Electric Arc Welding

Electric arc welding lowered the price of joining metal pieces, eventually enabling the construction of much larger structures.

Russians love to build giant things, bolshoya as they say in Russian. Therefore, it makes sense that it was a Russian, Benardos Nikolai Nikolaevic, who realized in 1881 that two metal pieces can be tightly joined together by welding with an electric current.

Like most other Russians who can, Nikolaevic soon after moved to Paris. He patented electric arc welding in 1885 and the US in 1887.

As electric arc welding became more common, Nikolaevic became homesick and moved back to Russia, settling in St. Petersburg. There, he created the “Elektrogefest” society to teach the world about welding. This group soon transformed into a company that “ruthlessly exploited” Nikolaevich, leaving him so poor he could not afford to live in the city.

Like countless inventors here at Innowiki, Nikolaevich moved back to his home village of Fastov and died poor. Well, they don’t all move to Fastov — he’s the only one who did that — but way too many die poor while their inventions, in this case literally, allow people to soar.

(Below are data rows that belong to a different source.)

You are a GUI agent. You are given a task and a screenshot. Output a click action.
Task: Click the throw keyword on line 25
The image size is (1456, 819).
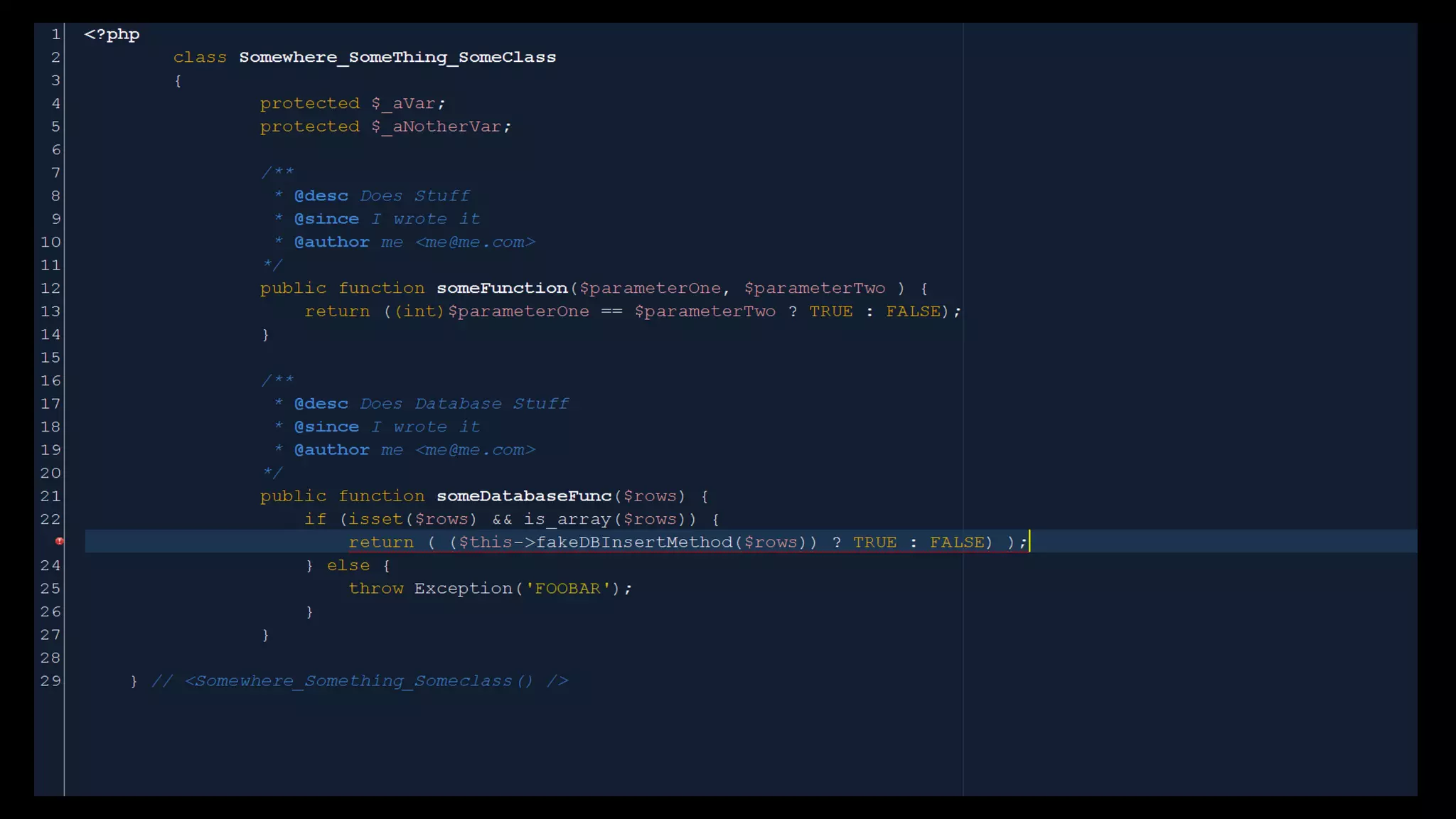pos(376,589)
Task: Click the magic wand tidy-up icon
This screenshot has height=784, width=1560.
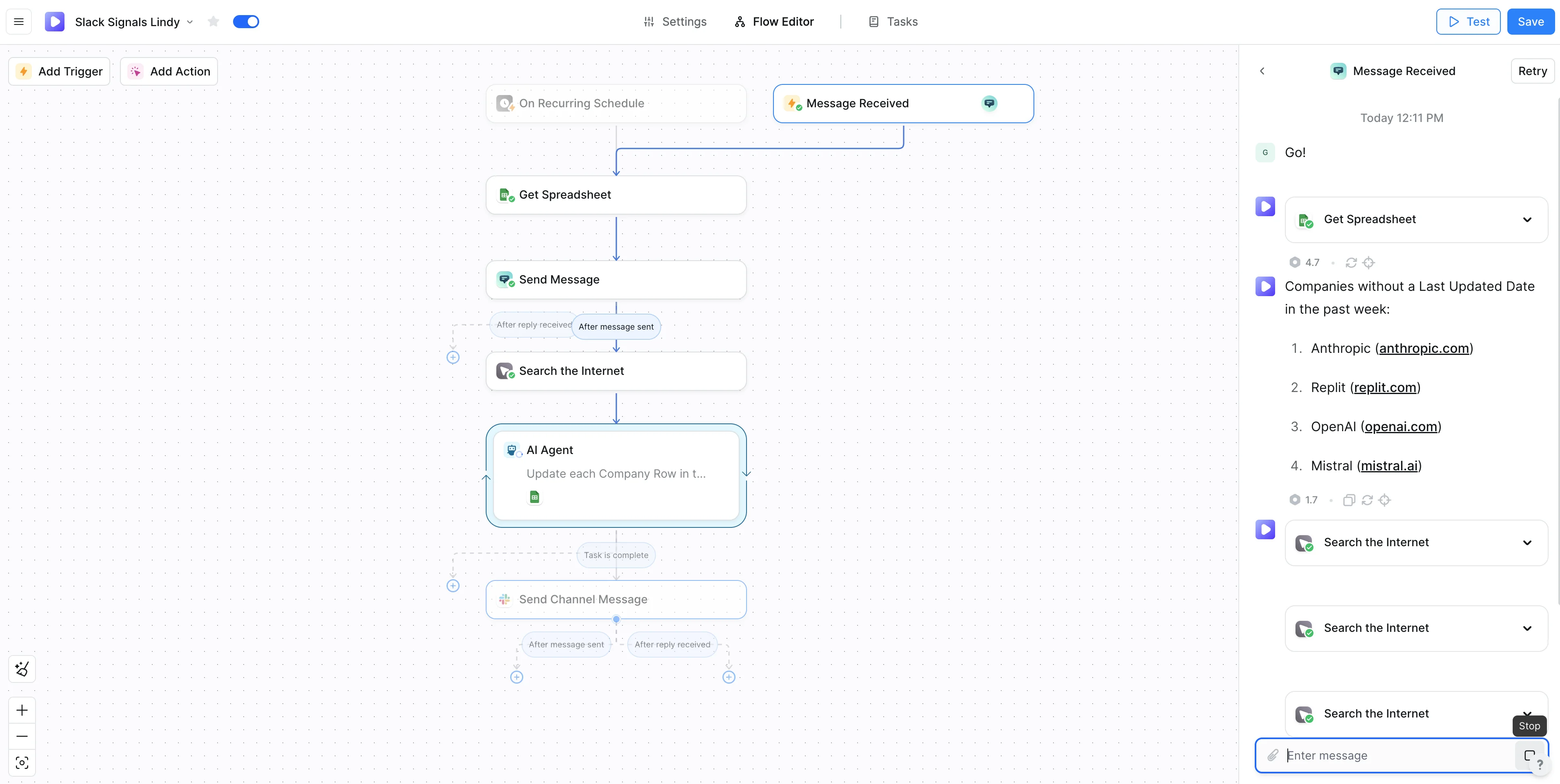Action: (x=22, y=669)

Every modern skyscraper uses electric arc welding to reach to the heavens. Automobile factors feature welding robots, themselves welded together using the technique, that assemble cars with Nikolaevich’s methods. The Statue of Liberty and the Eiffel Tower are possible thanks to this method. Nikolaevich’s electric arc welding is the glue for the modern world.

Ironically, except for tall buildings, the rush to weld metal together quieted down for several decades. It was World War I, where tanks and tractors became high-strength instruments of war, that increased the efficiency and use of electric arc welding. Industrialization, especially in the automobile and building industry continued during the interwar period. The Empire State Building was revealed in 1930, a testament to the methods Nikolaevich created.

Today, we take electric arc welding for granted. We sit in buildings, ride in cars, and look at even the cheapest manufactured products welded together with electricity.